And even if they could, with the low set elevators on a Lightning, under wing tanks might hit the elevators when leaving.


----------



## Graeme (Oct 30, 2017)

Every thread should have at least one illustration...

Reactions: Like Like:
1 | Like List reactions


----------



## Tangopilot89 (Oct 30, 2017)

buffnut453 said:


> And yet another perfectly decent thread descends into anarchy.
> 
> I love this place!



Whoopsie, most likely my bad for starting this thread in the first place


----------



## fubar57 (Oct 30, 2017)

Not your fault, We're just good at finding the one weak layer in the thread. The record I believe is Post #2 as seen in this thread
Color pics For a Model I'm Building
I think your thread reached it purpose before chaos ensued. I know I learned something about the Lightning. Thanks for starting the thread


----------



## pbehn (Oct 30, 2017)

Tangopilot89 said:


> Whoopsie, most likely my bad for starting this thread in the first place


It was a good question, answered in full before chaos occurred.


----------



## buffnut453 (Oct 30, 2017)

That's SO not like us! We normally don't let a solid, rational and (heaven forfend) accurate answer get in the way of our childish shenanigans! 

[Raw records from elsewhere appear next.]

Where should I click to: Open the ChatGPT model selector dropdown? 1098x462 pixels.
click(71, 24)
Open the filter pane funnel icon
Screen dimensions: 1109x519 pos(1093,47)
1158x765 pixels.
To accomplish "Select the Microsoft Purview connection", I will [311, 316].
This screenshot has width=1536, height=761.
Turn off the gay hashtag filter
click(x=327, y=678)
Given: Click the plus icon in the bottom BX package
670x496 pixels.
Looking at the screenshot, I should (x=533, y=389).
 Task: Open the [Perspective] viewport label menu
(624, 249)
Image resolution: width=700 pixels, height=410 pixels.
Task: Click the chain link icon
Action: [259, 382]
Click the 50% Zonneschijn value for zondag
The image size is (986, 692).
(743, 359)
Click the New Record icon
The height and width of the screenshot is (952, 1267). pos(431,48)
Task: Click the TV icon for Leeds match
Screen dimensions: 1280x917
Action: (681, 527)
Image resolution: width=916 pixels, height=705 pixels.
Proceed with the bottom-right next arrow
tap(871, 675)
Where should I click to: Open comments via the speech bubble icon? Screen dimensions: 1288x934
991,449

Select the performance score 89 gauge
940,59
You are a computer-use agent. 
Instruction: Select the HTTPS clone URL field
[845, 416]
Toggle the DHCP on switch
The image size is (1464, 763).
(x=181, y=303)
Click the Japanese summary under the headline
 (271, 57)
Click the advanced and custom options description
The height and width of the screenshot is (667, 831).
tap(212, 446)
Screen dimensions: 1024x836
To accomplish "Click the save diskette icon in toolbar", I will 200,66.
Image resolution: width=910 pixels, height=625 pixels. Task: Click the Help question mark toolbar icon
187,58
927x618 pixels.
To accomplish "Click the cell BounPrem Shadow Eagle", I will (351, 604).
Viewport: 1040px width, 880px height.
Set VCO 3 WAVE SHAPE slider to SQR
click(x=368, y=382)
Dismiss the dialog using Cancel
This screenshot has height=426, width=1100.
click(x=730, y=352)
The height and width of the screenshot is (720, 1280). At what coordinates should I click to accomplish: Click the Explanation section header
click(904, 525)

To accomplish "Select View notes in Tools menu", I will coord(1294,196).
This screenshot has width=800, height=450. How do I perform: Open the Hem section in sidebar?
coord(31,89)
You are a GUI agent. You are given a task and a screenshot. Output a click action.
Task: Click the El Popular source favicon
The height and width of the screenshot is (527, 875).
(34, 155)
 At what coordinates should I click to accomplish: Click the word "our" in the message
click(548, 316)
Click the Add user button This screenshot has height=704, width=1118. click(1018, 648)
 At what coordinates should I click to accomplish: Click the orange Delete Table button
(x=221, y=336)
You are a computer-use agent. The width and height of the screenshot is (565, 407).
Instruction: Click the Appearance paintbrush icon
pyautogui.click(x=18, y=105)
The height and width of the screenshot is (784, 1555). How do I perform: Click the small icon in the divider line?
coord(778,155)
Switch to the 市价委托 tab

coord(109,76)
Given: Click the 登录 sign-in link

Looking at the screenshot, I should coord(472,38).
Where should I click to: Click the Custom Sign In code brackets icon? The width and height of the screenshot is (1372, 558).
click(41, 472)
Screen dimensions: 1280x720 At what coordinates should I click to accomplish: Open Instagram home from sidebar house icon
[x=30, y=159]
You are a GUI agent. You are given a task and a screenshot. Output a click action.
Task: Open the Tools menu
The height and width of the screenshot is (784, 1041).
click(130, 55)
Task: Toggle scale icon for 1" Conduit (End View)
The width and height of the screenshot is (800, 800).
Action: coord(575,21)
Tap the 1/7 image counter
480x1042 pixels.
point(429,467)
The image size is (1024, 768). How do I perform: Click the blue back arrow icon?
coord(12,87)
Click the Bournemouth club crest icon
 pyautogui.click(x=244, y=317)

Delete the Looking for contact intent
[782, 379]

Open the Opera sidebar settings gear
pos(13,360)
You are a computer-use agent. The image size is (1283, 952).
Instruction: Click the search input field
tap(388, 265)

And I get triple points for including "forfend" and "shenanigans" in the same sentence!


----------



## pbehn (Oct 30, 2017)

buffnut453 said:


> That's SO not like us! We normally don't let a solid, rational and (heaven forfend) accurate answer get in the way of our childish shenanigans!
> 
> And I get triple points for including "forfend" and "shenanigans" in the same sentence!


I see your "forfend" and "shenanigans" but point out that I have used "Bailiwick" twice on this forum.


----------



## Lucky13 (Oct 30, 2017)

Just saying....


----------



## pbehn (Oct 30, 2017)

Swedes are turnips. Whilst in much of Europe keys are English even though designed by a Swede, or is it a Turnip.

In Italy and Germany an adjustable spanner is called an "English key" KCle Anglais, Cave Inglese or Englischer schlussel but I never met anyone who could tell me why.

Rollgabelschlüssel – Wikipedia


----------



## parsifal (Oct 31, 2017)

Tolerate might be a bit extreme to describe our feelings towards Terry or Lucky. Fear of the legal consequences if we acted out our true attitudes towards these two is probably a better way to describe the situation.


----------



## Lucky13 (Oct 31, 2017)

I didn't even know, that we had a situation....


----------



## Airframes (Oct 31, 2017)

I didn't know that Swedes could be microwaved - I thought they'd scream a lot, in Swedish ..................

Reactions: Funny Funny:
1 | Like List reactions


----------



## Lucky13 (Oct 31, 2017)

Airframes said:


> I didn't know that Swedes could be microwaved - I thought they'd scream a lot, in Swedish ..................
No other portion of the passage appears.